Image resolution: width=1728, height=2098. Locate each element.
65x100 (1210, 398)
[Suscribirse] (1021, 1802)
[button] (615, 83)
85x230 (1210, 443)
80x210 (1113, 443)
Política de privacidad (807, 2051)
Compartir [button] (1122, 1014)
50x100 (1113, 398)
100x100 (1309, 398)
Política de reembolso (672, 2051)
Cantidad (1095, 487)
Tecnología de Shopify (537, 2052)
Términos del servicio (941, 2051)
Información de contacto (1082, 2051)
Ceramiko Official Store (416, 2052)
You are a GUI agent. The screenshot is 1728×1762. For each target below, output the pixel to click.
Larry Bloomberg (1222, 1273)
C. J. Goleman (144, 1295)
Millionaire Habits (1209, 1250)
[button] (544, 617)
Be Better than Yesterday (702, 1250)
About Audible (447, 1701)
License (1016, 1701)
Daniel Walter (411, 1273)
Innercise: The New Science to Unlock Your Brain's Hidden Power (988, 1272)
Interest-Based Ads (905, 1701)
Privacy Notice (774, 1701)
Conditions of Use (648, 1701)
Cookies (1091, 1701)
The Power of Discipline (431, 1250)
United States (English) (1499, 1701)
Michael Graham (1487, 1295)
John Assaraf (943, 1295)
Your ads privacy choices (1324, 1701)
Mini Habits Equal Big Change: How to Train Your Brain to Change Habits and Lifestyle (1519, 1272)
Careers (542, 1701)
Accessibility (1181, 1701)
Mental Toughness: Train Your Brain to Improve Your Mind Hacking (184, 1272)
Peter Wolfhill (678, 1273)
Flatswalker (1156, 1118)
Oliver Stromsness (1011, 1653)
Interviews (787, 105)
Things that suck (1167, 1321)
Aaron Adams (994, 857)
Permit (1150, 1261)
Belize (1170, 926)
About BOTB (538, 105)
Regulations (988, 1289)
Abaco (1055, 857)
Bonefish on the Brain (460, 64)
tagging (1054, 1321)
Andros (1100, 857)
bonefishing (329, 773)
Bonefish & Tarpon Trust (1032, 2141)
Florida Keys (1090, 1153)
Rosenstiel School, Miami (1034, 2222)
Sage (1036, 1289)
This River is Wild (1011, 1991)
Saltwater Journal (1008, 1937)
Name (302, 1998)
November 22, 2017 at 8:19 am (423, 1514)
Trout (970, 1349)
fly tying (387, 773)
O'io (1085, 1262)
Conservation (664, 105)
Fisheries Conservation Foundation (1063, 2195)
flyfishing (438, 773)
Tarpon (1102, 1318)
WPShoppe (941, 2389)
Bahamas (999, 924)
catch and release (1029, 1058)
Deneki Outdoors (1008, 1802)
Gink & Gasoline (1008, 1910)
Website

**Requirement**
Copy every line above that includes the string "each".

**Exercise output**
Image resolution: width=1728, height=2098. Locate each element.
You are a GUI agent. The screenshot is 1728×1762. For each target below, output the pixel to click.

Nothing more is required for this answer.